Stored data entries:
********************
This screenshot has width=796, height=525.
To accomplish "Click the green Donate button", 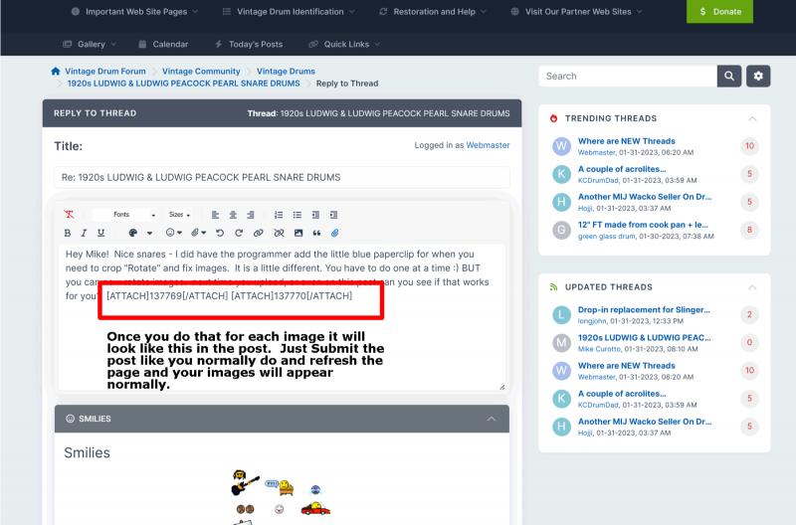I will point(719,11).
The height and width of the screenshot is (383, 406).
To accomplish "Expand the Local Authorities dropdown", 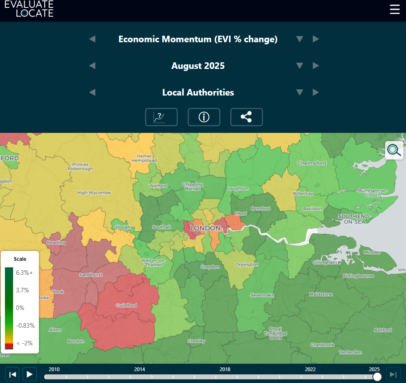I will [x=299, y=92].
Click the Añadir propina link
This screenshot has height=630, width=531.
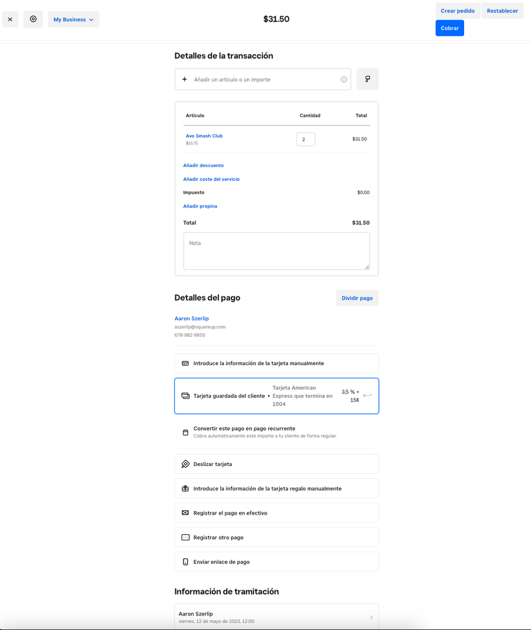coord(200,206)
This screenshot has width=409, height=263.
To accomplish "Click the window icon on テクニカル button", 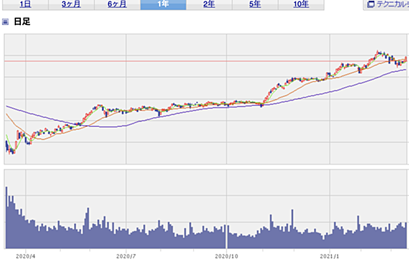I will point(371,4).
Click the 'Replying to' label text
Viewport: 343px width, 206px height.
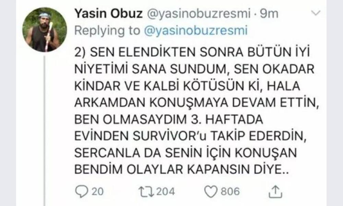(107, 31)
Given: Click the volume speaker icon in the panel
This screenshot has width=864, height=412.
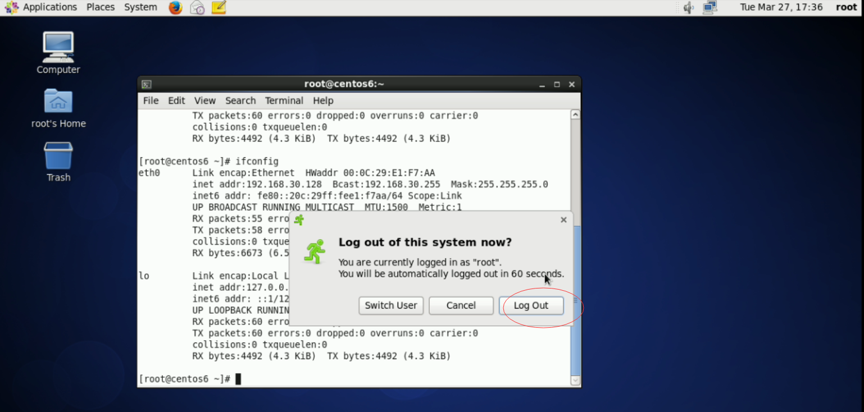Looking at the screenshot, I should pyautogui.click(x=688, y=8).
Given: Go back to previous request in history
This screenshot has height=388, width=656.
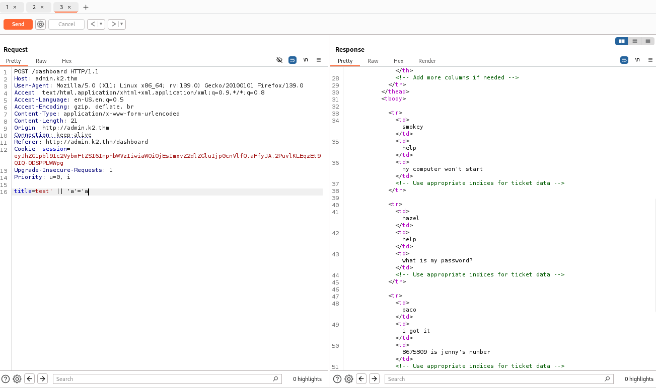Looking at the screenshot, I should (x=93, y=24).
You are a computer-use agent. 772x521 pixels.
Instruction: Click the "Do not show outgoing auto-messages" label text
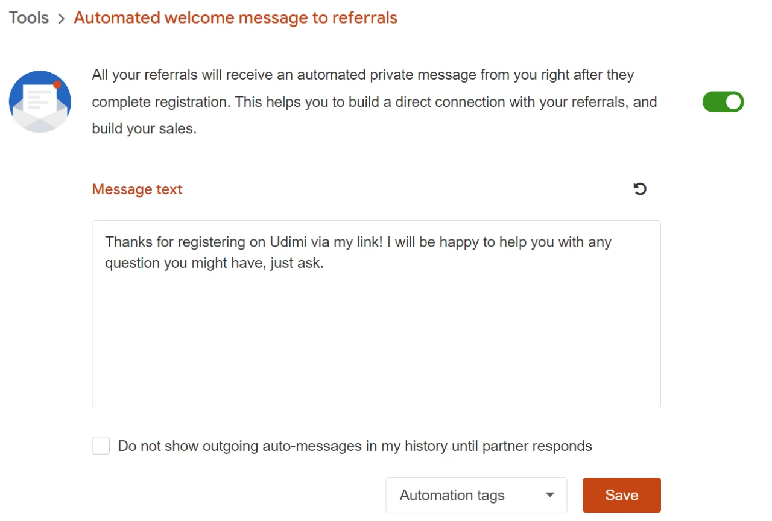[355, 446]
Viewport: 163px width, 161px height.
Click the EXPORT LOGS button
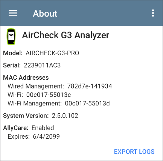click(x=134, y=152)
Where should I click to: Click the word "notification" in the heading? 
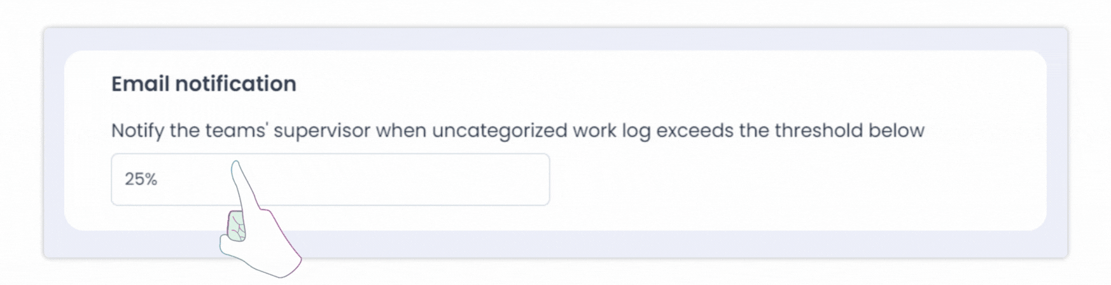(x=235, y=84)

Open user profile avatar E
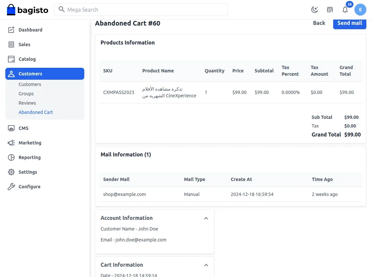(360, 10)
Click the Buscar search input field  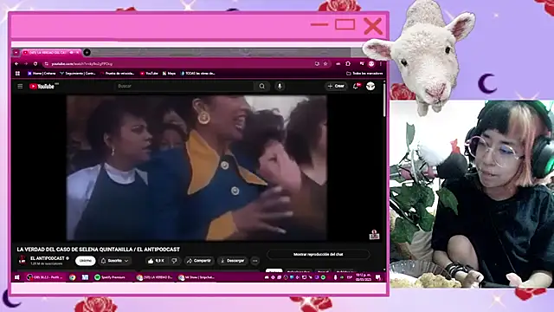[x=184, y=87]
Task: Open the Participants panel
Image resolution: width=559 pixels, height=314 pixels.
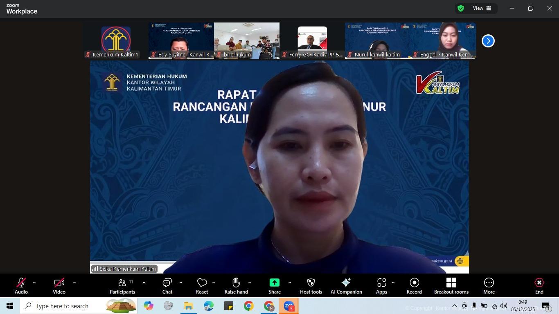Action: pos(122,285)
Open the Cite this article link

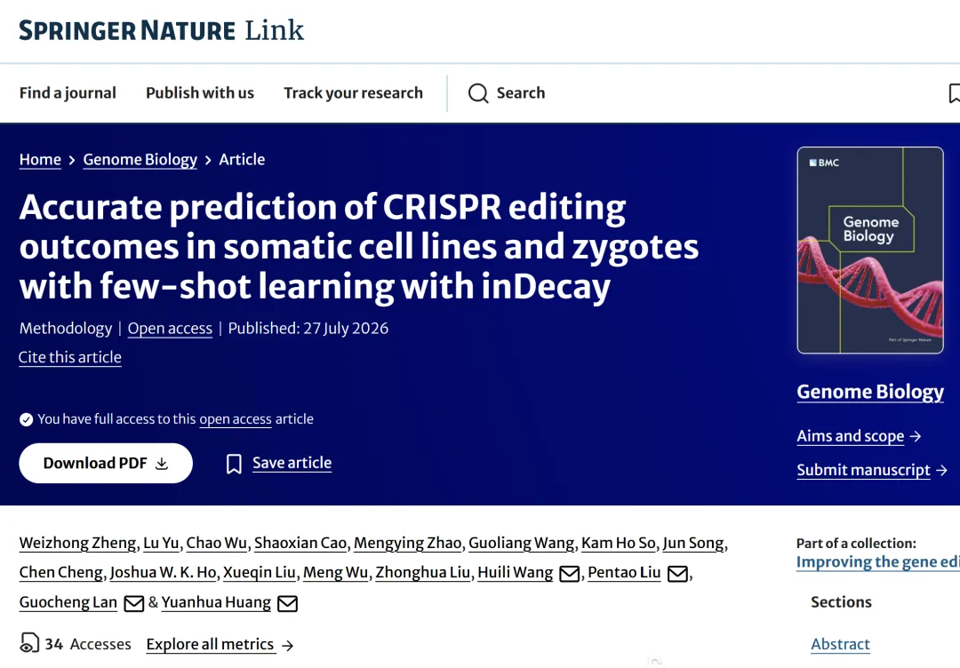tap(70, 357)
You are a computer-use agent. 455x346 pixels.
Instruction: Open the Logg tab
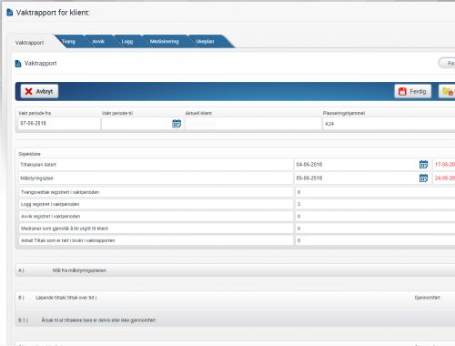point(127,41)
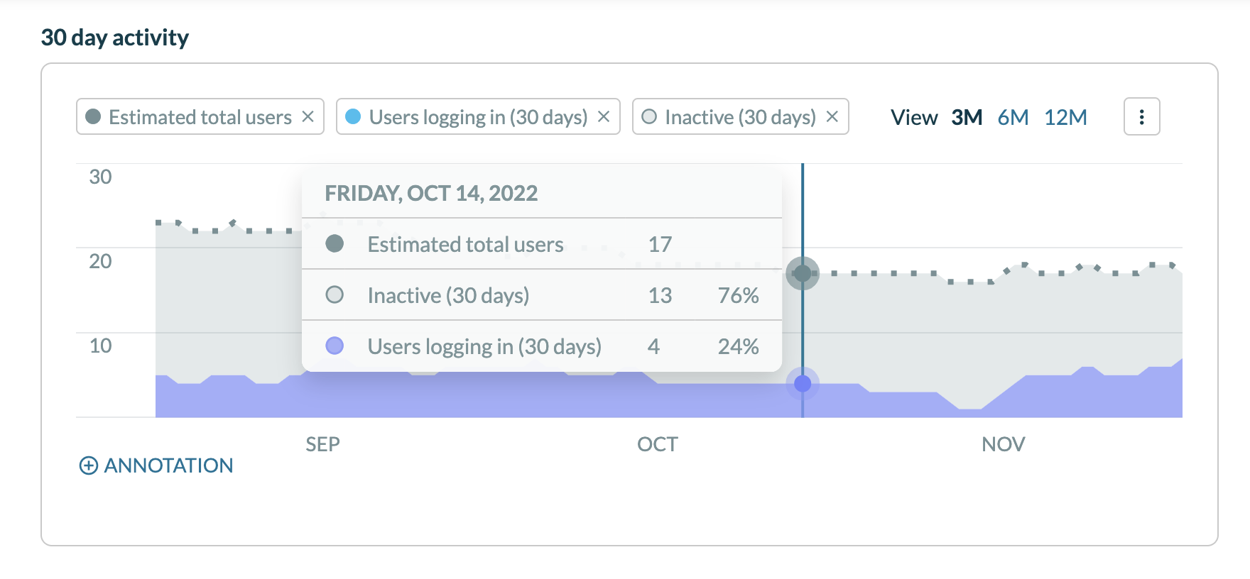Image resolution: width=1250 pixels, height=579 pixels.
Task: Click the hollow Inactive legend circle
Action: 649,116
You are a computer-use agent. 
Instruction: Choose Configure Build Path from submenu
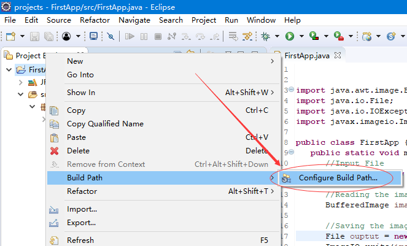[x=338, y=178]
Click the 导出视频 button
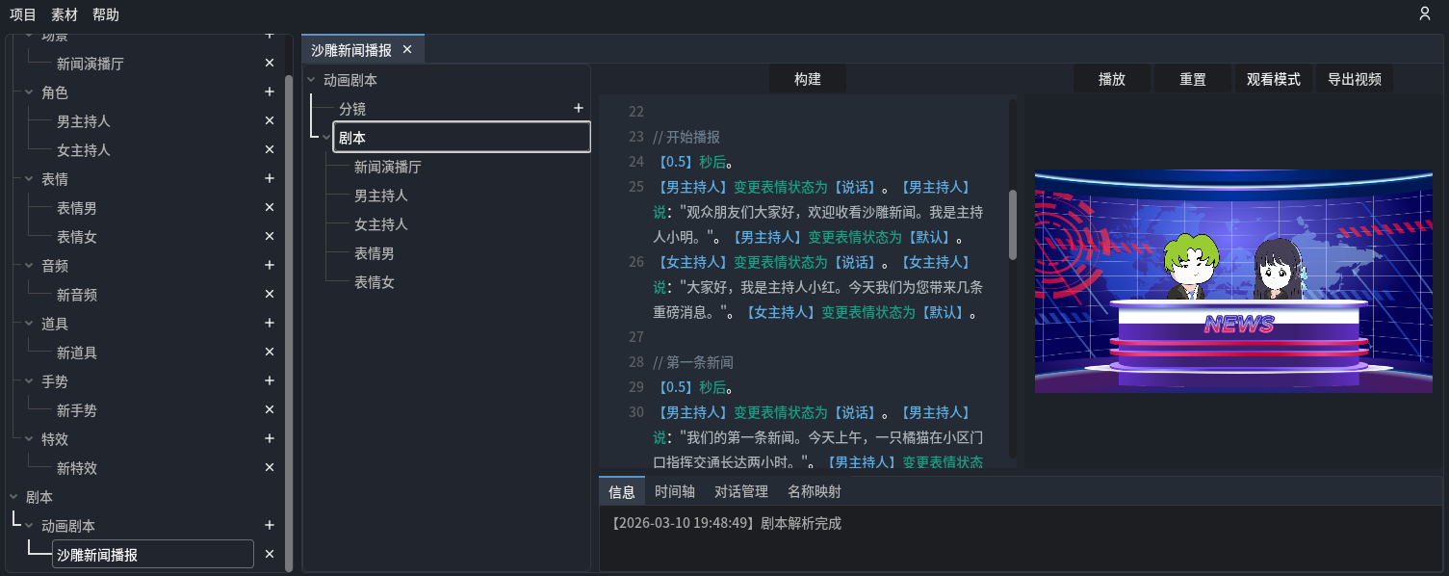Image resolution: width=1449 pixels, height=576 pixels. pyautogui.click(x=1354, y=78)
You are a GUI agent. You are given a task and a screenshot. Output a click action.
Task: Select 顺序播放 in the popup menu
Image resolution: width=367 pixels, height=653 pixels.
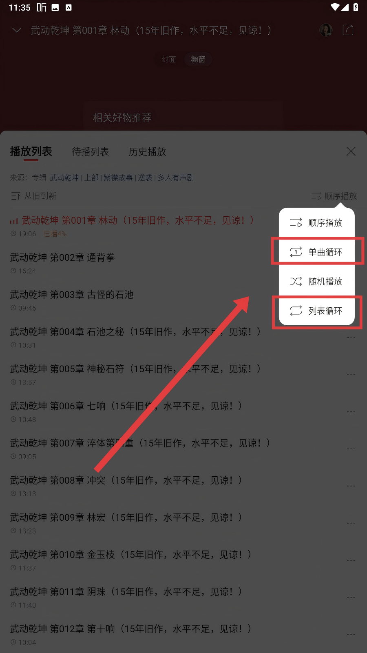point(316,223)
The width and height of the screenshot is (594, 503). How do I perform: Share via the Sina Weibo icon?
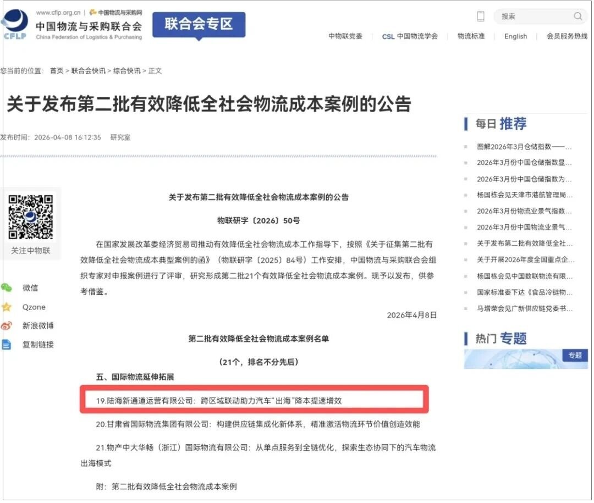coord(7,326)
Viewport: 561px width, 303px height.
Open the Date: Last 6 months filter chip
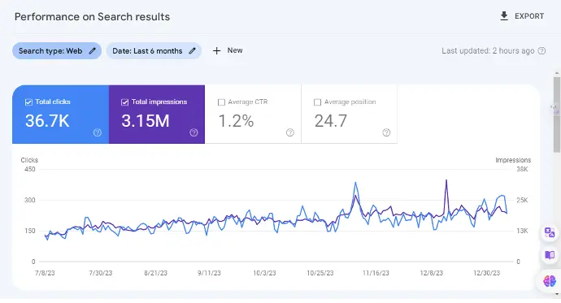[x=154, y=50]
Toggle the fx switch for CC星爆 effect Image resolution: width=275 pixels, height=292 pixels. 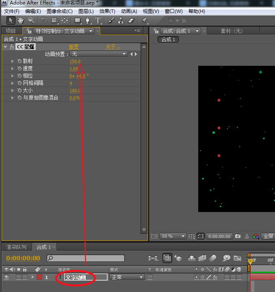pos(12,47)
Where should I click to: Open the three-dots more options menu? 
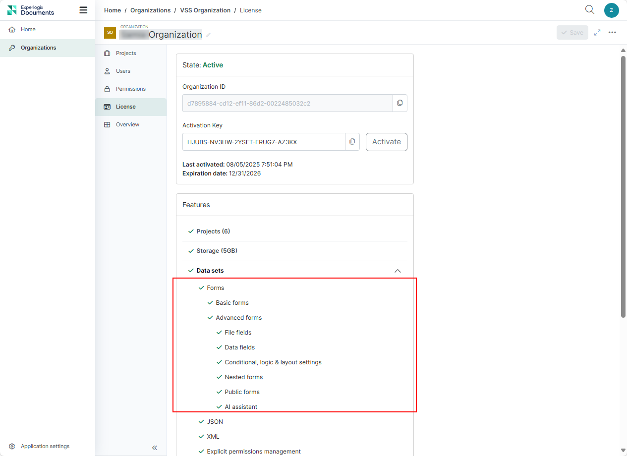612,33
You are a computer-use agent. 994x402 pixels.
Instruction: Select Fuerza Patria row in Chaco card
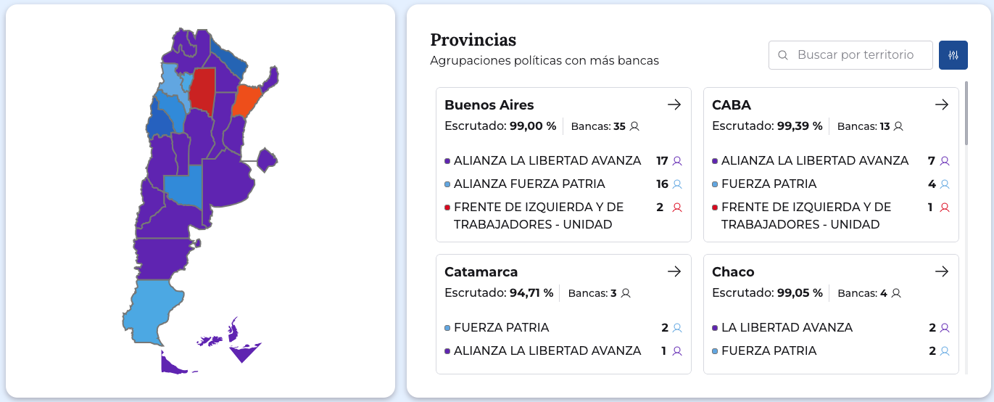pos(769,351)
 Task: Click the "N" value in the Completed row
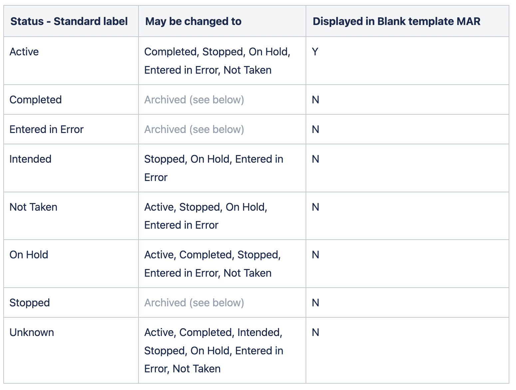tap(315, 100)
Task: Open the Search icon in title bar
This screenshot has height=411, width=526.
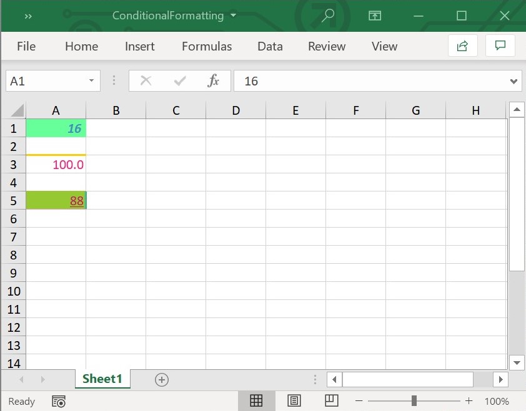Action: click(x=327, y=16)
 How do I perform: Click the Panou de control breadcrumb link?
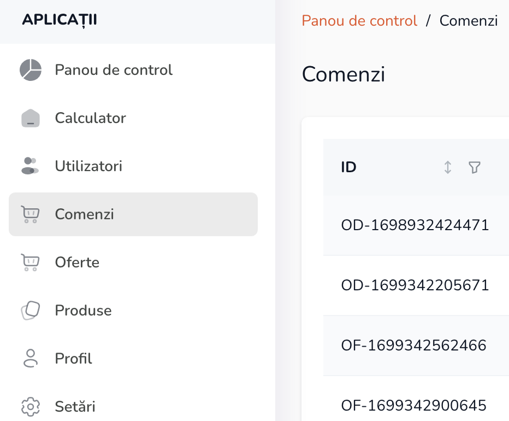(x=359, y=21)
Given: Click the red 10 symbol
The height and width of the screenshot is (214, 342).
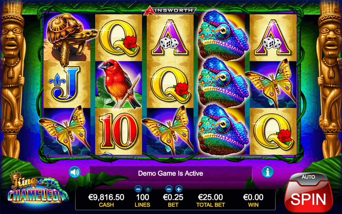Looking at the screenshot, I should pos(118,132).
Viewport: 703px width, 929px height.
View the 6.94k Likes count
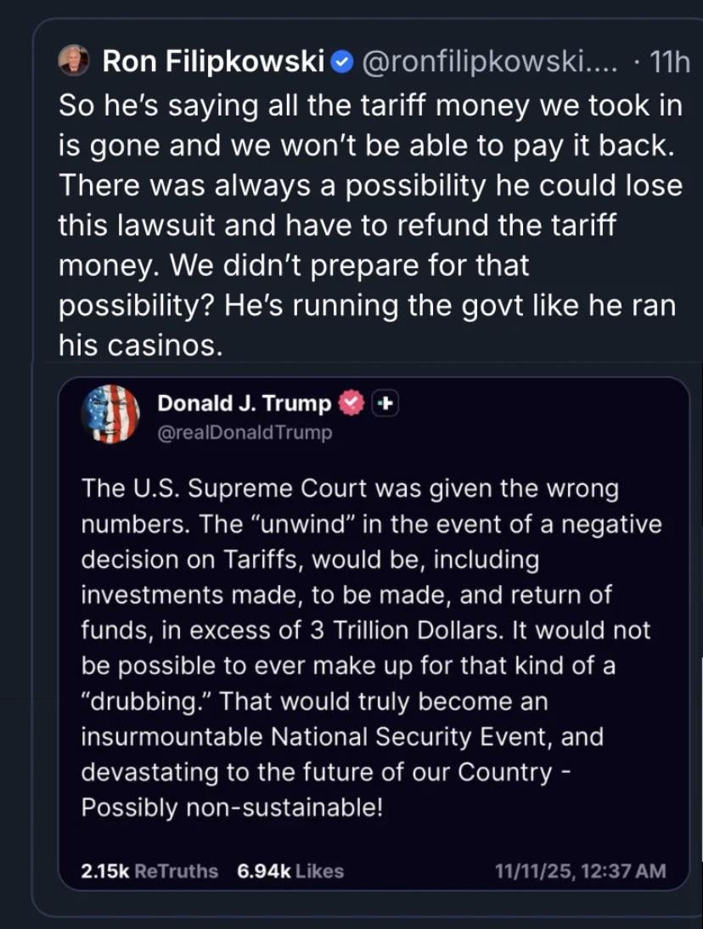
********************
Work to be completed:
Search the data above for the string "computer" and return every line that has it.

Answer space:
You are a computer-use agent. 772x521 pixels.
You are a computer-use agent. 455x346 pixels.
You are a computer-use agent. 
You are a computer-use agent. 994x402 pixels.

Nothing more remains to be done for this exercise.